I've always wanted to have a library.
Ever so rarely - and I do mean rarely - I will take the dog out for her short morning walk. Usually it's Jon who takes her, but last Thursday things were running a little late and I was up and dressed so he asked me to run her outside. As Wembley and I were strolling down the street, I noticed that someone further down the block had put a set of wooden Ikea shelves out on the sidewalk. I grabbed 'em.
We've had four printer-paper boxes packed with books in the storage room since we moved last summer. We've had the top shelf of the built-in unit stuffed with books to the point that nothing was remotely accessible: two and three deep and stacked three and four high, and shoved in at all angles. Ugh.
I was going to build some shelves to run the length of the wall at the end of the room, next to the couch. I even had my
inspiration photos on Pinterest. I had measurements. What I didn't have was a drawn out plan for assembly, the time, the space or yet the motivation to actually, you know, build them. The books languished in their boxes. But finding these shelves on the street was a fabulous tipping point: I may not have the motivation to dive into constructing shelves right now, but drive out to Ikea and pick up a couple more pieces to extend the scavenged set? Sure thing.
I love them. I don't care if they are rudimentary - actually, I quite like the simplistic look of them - I just so enjoy having access to every single one of my books again. We did a major purge of our library before the move (I'm regretting a few of our omissions now, though) so we don't have so many books that I feel overwhelmed by them. I threw them onto the shelves haphazardly yesterday, so today I got to organize them.
And yes, it really was terribly fun. Who's got two thumbs and is a total nerd? This momma.
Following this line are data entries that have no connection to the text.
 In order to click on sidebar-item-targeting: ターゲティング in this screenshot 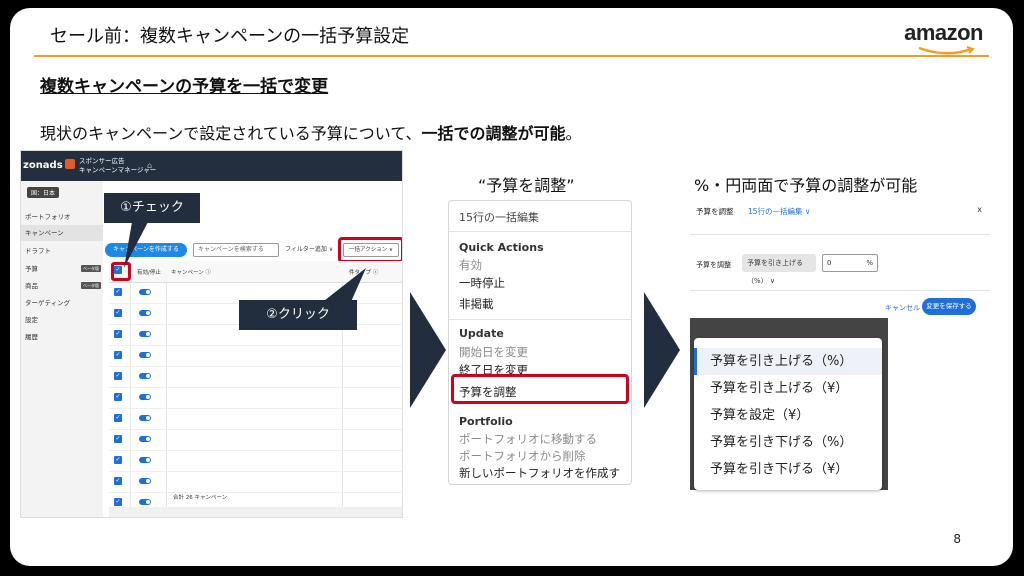, I will do `click(62, 303)`.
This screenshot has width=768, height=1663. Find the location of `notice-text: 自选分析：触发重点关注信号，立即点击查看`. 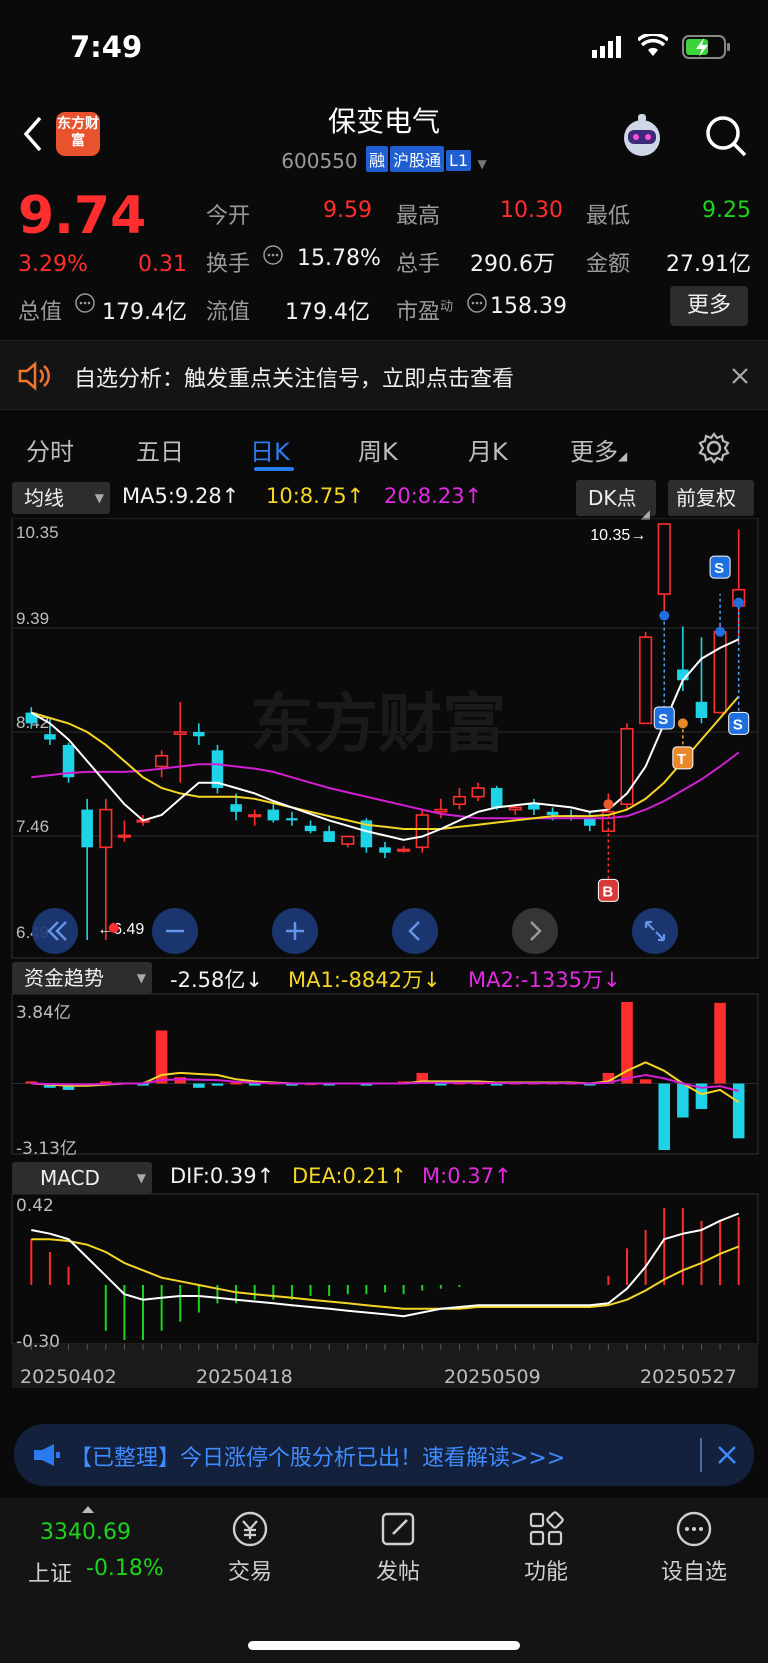

notice-text: 自选分析：触发重点关注信号，立即点击查看 is located at coordinates (294, 380).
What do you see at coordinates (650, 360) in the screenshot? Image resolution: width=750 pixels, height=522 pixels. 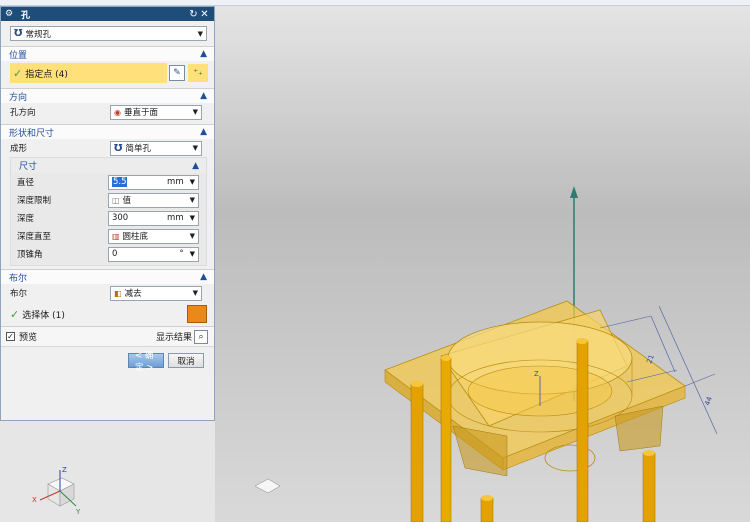 I see `dimension-label-21: 21` at bounding box center [650, 360].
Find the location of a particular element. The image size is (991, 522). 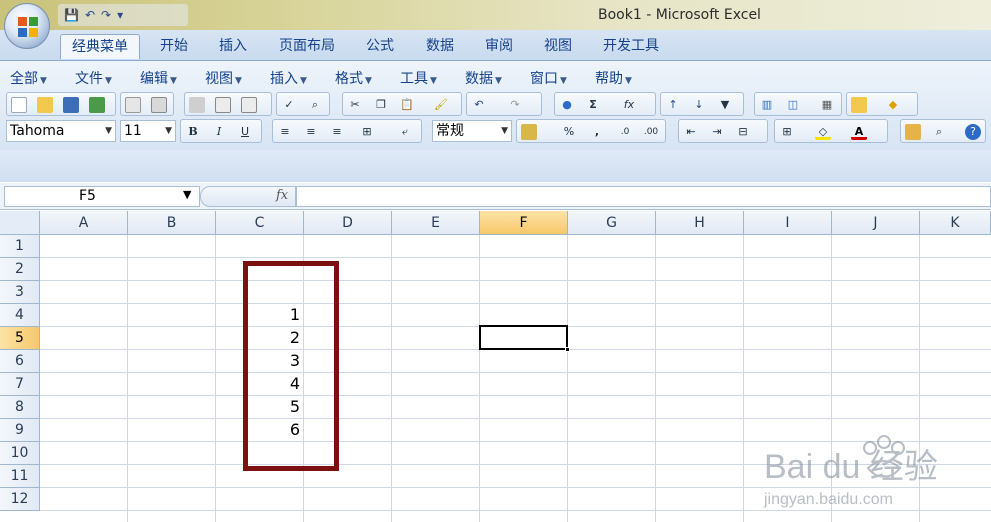

font-name-select: Tahoma ▼ is located at coordinates (61, 131).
I grouped them by topic. Originally, they were, from left to right, starting on the top shelf: poetry, lecture notes and personal writing; Waldorf, parenting and birth resources, feminist literature and a hodge-podge with Dante thrown in without reason; Classics (plays and epics) philosophy - arranged more or less chronologically, political science - again, more or less chronologically including our copy of The British North America Act (what, you don't have it?), with a photo book of babies and a photography reference manual to add an air of randomness;
middle shelf: novels, arranged by author and title; a shelf of all religious texts: general religious theory (Otto, Eliade, Paden, etc.), Christian theology, both medieval (Augustine, Aquinas) and modern (Niebuhr, Bonhoeffer, Barth, Frye), devotional materials (Chambers, Claiborne, Nederhood), bibles and concordances, followed by more practical commentary and history (Nishioka, Rutherford, Migliore, etc.) and then what texts I have from or relating to other faiths (Epic of Gilgamesh, The Bhagavad-Gita, Siddhartha, Darsan), and an old hymnal;
bottom shelf: (hidden beside the couch) the printer; knitting books and magazines and a random assortment of books, including some children's lit; photo albums, large picture books, old school notes, church reference materials (Book of Forms, woot-woot!) dictionaries and a Fowler's, a bunch of Nortons and our collective yearbooks.
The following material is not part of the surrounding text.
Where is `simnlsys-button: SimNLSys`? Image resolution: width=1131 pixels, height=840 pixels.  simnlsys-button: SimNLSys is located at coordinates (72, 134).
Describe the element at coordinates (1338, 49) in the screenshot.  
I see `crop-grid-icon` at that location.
But then I took a step back and decided that it didn't make as much sense as I would like. You see, I may anthropomorphize my books a wee bit. I group my feminist lit next to my birth resources because I like to imagine that Hannah Arendt and Ina May Gaskin are enjoying a cup of tea and a chat by sharing a shelf; I have Alberto Manguel alongside Thoreau because I think a dinner party featuring the two of them would be rather awesome. So when I looked at the shelves, it seemed odd to me that my religious texts weren't next to my philosophical texts. So I switched 'em, the top shelf for the middle one, and stuck Dante's Comedia where it belongs, with all the other religious and philosophical texts (I put it there because, while it's poetry, my motivation for reading it isn't merely poetical, but theological in nature. It's a toss up, but it has to go somewhere, and Dante seems more at home alongside Diana Eck and Thomas Aquinas than Ezra Pound or Walt Whitman).
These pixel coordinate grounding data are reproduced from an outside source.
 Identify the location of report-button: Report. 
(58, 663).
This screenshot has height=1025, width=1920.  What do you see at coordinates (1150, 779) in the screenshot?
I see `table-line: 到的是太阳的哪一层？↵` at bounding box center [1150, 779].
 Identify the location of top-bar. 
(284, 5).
It's such a joyful sight, all these books. Having purged so many over the past eighteen months, I can honestly say we have chosen to have all these books and have made the conscious decision to keep them in our home. When I look at our library, I don't have that self-satisfied materialistic feeling of pride in my possessions, but rather such enormous potential. There are so many things to read, and so many thoughts that could result from that reading. As a result of unearthing all our books, I've picked up a classic, Orwell's 1984, which I've somehow never read before. And we're all reading just a little bit more than we were last week: it's hard not to feel inspired to read when surrounded by books.